#### Input for this task
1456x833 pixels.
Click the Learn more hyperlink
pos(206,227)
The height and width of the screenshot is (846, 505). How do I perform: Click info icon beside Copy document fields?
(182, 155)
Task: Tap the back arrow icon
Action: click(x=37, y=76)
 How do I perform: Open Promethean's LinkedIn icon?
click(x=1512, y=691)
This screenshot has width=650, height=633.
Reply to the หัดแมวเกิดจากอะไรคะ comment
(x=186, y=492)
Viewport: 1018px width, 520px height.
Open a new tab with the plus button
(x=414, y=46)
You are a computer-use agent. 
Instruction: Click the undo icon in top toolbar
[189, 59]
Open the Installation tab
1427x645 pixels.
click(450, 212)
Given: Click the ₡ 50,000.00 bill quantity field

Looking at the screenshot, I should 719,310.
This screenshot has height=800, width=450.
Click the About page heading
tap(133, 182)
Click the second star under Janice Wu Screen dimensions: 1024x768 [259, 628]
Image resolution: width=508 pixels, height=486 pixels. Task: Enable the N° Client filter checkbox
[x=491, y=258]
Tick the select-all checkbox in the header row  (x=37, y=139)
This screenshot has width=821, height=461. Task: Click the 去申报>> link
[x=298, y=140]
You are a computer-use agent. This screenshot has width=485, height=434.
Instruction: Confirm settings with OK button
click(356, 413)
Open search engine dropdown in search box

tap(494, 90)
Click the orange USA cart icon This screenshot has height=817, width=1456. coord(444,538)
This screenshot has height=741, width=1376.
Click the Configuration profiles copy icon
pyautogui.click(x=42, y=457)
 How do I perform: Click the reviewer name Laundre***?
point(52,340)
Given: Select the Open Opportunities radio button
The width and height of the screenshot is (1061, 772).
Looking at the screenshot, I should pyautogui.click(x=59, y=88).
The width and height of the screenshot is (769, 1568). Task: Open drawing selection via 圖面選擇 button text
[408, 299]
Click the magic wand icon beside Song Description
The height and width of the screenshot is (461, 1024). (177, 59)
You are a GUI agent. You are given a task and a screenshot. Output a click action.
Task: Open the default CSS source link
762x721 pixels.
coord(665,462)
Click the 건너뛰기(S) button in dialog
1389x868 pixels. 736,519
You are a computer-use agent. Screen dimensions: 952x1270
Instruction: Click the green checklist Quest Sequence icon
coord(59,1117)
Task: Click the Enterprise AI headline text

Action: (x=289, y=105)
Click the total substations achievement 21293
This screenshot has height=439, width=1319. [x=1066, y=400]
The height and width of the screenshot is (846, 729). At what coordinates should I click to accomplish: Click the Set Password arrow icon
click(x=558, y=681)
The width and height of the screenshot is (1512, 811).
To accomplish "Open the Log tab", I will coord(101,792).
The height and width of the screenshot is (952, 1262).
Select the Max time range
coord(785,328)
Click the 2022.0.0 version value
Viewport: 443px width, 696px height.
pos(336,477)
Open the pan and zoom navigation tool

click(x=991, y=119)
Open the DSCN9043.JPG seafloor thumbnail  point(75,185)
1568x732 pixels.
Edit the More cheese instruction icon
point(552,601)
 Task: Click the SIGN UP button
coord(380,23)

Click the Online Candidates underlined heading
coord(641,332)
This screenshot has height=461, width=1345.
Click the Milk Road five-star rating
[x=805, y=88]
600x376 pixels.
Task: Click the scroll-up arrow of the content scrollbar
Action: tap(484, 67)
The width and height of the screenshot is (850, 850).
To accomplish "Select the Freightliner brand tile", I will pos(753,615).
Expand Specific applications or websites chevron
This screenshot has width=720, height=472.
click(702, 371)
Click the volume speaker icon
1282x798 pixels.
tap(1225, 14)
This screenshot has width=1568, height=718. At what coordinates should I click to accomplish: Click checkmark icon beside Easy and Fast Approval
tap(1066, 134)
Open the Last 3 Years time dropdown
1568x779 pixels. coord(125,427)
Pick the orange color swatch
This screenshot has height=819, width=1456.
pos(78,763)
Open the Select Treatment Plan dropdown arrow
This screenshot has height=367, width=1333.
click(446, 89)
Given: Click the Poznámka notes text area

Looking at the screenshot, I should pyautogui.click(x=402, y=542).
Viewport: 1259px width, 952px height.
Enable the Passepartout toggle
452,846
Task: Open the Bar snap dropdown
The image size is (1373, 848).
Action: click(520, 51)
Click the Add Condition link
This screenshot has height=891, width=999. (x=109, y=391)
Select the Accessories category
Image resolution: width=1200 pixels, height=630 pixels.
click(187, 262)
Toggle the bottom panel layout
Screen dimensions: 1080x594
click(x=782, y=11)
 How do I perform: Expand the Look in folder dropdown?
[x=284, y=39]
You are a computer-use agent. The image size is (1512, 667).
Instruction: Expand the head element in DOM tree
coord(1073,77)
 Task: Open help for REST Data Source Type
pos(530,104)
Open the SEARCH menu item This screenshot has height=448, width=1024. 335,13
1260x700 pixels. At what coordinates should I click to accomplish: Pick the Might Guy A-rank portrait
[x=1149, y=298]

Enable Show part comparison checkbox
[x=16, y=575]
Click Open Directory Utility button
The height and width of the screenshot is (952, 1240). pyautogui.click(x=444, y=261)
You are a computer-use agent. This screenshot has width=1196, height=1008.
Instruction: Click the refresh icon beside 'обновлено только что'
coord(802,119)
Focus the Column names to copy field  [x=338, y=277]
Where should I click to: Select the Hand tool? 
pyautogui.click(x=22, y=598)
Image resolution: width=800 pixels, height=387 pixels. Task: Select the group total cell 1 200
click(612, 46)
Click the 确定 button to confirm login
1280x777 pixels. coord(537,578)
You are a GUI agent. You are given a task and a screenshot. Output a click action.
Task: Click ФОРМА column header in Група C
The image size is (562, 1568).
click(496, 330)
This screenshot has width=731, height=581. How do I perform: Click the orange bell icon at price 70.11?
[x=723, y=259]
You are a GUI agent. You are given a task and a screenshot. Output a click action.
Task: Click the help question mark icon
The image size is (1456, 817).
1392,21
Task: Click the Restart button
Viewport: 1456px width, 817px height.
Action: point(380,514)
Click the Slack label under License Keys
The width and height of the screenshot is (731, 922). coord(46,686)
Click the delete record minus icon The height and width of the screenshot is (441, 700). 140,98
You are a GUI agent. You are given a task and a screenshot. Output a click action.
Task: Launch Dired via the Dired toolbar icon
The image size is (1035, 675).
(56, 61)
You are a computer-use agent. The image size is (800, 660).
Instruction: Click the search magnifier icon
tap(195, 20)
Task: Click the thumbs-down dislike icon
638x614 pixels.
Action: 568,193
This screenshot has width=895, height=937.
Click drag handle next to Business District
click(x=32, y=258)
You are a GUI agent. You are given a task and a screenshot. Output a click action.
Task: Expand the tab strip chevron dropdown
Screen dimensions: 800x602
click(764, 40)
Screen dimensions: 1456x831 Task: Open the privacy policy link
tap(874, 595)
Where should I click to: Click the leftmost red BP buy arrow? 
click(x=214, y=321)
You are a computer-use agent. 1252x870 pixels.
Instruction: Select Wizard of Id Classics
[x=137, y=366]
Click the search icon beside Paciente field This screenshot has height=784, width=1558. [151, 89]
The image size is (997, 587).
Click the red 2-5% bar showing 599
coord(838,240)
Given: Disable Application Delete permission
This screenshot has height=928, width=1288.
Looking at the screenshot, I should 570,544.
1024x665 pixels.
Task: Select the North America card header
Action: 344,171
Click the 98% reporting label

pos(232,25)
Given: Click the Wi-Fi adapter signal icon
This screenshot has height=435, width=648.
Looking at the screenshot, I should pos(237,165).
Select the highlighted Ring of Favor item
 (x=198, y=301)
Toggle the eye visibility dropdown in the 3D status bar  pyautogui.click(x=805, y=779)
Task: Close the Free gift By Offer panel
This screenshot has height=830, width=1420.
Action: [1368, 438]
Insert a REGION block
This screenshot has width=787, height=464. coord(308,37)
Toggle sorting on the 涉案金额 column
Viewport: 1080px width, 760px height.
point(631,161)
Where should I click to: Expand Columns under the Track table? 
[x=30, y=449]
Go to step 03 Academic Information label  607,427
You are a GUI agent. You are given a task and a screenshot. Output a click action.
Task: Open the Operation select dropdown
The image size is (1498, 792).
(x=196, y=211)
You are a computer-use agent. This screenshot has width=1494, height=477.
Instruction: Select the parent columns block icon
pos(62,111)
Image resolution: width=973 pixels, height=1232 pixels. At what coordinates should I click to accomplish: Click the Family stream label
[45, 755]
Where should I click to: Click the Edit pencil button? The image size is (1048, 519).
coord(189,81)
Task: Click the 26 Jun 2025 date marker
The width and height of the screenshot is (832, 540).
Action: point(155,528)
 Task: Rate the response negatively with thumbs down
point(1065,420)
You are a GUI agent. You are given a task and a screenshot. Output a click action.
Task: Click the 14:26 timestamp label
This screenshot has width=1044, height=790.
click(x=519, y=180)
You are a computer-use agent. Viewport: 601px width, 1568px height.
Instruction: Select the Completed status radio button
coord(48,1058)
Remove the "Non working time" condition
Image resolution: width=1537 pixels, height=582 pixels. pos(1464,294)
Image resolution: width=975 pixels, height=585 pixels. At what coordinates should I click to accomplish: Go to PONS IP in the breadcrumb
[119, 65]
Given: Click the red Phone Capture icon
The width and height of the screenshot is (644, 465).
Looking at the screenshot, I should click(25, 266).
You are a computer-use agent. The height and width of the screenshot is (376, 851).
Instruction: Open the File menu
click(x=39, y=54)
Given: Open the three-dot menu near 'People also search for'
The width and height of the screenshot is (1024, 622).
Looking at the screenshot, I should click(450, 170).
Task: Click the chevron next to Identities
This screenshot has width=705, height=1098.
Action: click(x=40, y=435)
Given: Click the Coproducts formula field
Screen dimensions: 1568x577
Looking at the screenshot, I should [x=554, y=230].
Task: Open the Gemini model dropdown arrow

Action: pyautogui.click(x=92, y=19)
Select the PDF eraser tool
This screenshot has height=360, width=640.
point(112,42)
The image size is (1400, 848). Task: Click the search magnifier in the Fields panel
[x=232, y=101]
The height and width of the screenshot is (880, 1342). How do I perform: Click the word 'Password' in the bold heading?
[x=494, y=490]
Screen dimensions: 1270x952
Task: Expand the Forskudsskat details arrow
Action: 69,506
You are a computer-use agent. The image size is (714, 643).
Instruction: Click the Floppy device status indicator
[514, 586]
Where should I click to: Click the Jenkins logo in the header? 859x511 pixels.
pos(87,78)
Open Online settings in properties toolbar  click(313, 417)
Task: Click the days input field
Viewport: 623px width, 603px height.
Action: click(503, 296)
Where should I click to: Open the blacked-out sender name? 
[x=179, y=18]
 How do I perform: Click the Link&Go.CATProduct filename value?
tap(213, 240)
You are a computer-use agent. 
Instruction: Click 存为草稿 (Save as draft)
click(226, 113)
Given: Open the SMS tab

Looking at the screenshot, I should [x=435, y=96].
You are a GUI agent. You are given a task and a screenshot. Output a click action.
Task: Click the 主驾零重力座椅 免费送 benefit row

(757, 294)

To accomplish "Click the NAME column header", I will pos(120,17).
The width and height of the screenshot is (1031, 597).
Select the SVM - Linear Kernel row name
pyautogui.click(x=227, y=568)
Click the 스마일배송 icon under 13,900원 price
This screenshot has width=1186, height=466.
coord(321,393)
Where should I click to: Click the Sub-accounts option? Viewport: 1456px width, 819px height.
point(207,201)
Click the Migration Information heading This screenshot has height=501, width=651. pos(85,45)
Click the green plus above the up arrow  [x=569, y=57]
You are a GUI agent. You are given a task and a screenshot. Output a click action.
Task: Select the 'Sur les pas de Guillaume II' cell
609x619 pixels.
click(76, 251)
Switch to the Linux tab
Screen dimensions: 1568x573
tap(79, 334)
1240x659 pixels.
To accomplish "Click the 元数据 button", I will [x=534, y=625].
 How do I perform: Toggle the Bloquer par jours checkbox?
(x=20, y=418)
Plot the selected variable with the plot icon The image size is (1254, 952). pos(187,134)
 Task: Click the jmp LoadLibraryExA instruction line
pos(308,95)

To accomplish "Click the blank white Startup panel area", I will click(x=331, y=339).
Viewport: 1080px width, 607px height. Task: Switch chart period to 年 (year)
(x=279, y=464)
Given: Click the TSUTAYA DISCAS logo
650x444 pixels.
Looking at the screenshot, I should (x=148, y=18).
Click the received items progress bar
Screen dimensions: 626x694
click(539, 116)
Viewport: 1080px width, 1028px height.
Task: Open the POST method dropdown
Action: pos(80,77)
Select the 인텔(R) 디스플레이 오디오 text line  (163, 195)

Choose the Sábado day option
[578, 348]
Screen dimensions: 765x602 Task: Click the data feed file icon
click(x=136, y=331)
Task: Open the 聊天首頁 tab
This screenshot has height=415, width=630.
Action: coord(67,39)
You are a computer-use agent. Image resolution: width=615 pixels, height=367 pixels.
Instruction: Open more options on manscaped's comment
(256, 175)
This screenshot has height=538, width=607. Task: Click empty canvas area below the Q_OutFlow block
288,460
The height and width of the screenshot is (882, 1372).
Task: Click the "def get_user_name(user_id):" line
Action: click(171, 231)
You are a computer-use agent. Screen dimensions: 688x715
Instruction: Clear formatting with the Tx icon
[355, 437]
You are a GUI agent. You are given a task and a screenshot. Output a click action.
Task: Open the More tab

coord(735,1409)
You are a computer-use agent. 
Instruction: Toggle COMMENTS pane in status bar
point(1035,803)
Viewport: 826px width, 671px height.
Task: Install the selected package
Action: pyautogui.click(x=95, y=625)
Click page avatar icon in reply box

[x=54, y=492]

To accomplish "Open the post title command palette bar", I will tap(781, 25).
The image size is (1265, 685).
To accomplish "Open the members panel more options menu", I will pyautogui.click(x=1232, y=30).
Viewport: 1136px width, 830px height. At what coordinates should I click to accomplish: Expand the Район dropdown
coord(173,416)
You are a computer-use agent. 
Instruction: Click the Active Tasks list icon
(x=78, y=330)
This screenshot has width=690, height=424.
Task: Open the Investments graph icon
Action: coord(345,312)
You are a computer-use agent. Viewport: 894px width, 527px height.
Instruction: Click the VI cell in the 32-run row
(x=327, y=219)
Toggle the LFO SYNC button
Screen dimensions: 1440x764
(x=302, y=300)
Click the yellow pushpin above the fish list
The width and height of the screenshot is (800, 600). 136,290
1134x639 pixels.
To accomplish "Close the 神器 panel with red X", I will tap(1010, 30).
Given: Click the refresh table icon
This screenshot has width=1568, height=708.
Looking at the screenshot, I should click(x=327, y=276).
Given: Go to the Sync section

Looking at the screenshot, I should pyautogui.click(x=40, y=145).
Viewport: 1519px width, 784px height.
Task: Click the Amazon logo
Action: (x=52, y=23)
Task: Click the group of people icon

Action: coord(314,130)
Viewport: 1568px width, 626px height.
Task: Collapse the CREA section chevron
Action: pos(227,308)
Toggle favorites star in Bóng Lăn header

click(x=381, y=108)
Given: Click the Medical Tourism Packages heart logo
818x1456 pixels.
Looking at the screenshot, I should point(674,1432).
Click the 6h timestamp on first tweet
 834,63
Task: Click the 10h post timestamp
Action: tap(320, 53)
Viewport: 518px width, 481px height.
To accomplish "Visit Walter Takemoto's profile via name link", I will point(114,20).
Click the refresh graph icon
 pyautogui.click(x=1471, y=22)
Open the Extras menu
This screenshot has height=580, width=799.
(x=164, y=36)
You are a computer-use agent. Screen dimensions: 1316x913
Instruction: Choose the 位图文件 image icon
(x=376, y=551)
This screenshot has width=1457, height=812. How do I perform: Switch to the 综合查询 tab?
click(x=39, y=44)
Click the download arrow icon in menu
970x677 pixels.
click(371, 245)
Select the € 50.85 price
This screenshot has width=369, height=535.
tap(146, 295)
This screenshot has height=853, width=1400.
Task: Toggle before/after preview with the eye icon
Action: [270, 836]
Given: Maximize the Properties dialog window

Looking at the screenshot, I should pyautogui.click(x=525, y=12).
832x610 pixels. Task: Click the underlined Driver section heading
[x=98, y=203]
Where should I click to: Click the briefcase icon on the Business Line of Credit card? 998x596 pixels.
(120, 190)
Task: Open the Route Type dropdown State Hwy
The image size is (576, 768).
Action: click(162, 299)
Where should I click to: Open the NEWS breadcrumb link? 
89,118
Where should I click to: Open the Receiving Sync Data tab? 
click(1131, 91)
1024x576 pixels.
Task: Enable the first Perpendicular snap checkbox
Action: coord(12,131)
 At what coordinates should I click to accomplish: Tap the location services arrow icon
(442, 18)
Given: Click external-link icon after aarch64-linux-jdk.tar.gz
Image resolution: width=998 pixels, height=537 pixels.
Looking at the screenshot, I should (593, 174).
########
What needs to be done:
Go through the entries and copy every line with "Close".

Task response:
Task: Close the Free gift By Offer panel
To accomplish "Close the 神器 panel with red X", I will tap(1010, 30).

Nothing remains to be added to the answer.